If you are self-employed there are many expenses that can be set off against your income when calculating your tax liability. 

Using an accountant for this is really essential as they would normally be expected to save you more tax than you would be able to do on your own. 

If you own a company or have a high income from self-employment you should obviously use a chartered accountant.  However, if you run a smaller self-employed business you should find that a certified accountant will be more than adequate and would be expected to charge lower fees.

If you are employed, the rules for obtaining tax relief for any business-related expenditure are very restrictive.

Paying your income tax

  • Employed – If you are employed you will usually have most, if not all, of your tax collected using the Pay as You Earn (PAYE) system. Your employer will deduct tax using a tax code determined by HMRC to calculate how much tax should be paid.
  • Self-employed and company directors – If you are in business or otherwise have more complicated tax affairs (e.g. you receive rental income or income from a trust) you will need to file self-assessment tax returns and pay your tax through the self-assessment tax system.

National Insurance

National insurance is a separate tax (or contribution) which you pay in addition to income tax.  The national insurance contributions you pay are designed to fund social security benefits such as disability income and the state pension.

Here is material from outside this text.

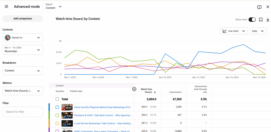The width and height of the screenshot is (271, 132).
Task: Check the Total row checkbox
Action: point(57,99)
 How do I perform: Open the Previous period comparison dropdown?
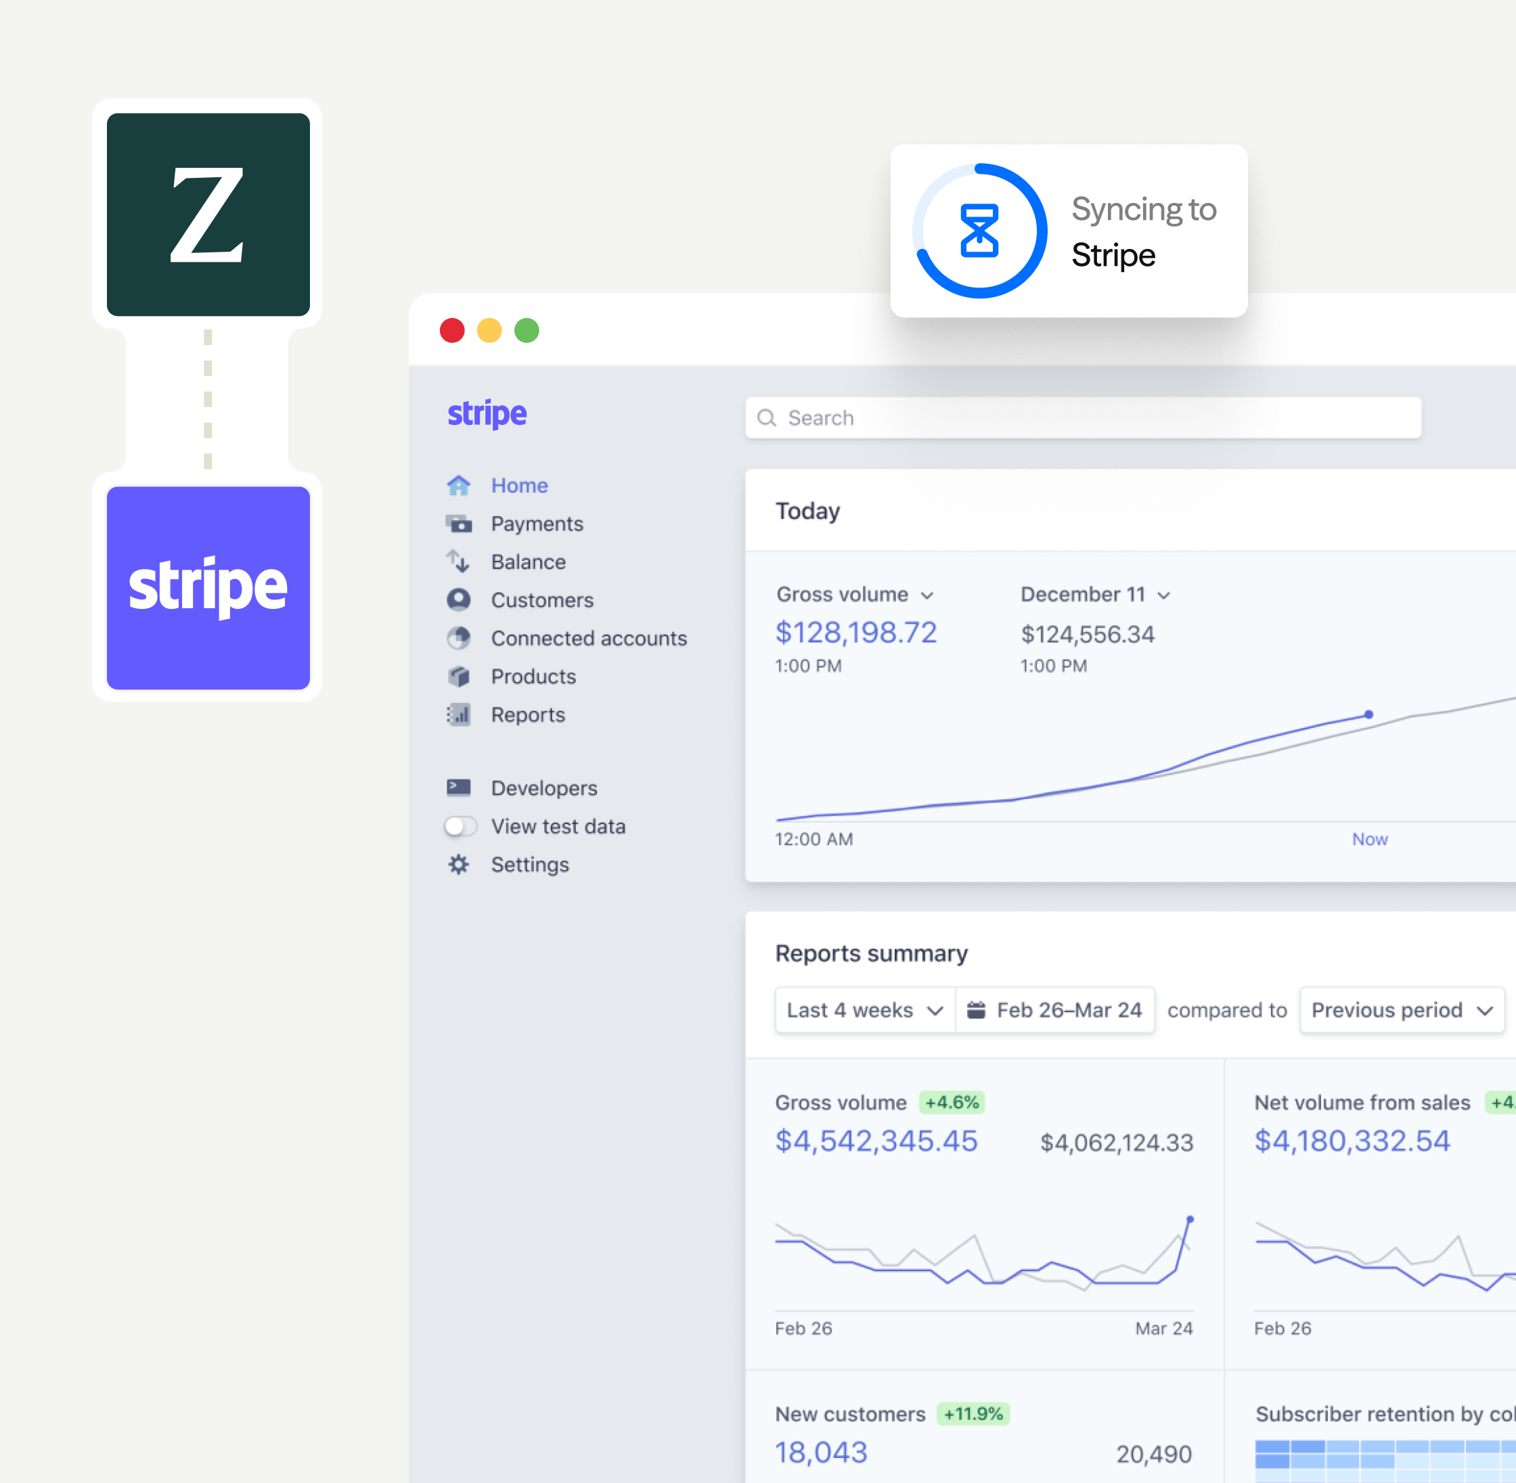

The amount of national insurance you will pay is calculated by reference to your employment status and how much income you earn.  For a more detailed look at national insurance please refer to my separate notes on this.

Your responsibility

It is important to be aware that it is your responsibility to tell HMRC if you owe tax rather than their job to tell you. They will, of course, tell you if they think you have overlooked something.


Important

This information does not constitute personal advice and should not be treated as a substitute for specific advice based on your circumstances.

Information given relating to tax legislation is based on my understanding of legislation and practice currently in force. Whilst I believe my interpretation of current law and practice to be correct in these areas, I cannot be responsible for the effects of any future legislation or any change in interpretation or treatment. In particular you are warned that levels of tax and tax reliefs are subject to alteration and, in any case, the value of such reliefs and benefits may depend on an individual’s circumstances.

If you are in any doubt as to whether any course of action is suitable for you, then you should discuss the matter with a suitably qualified independent financial adviser or other specialist.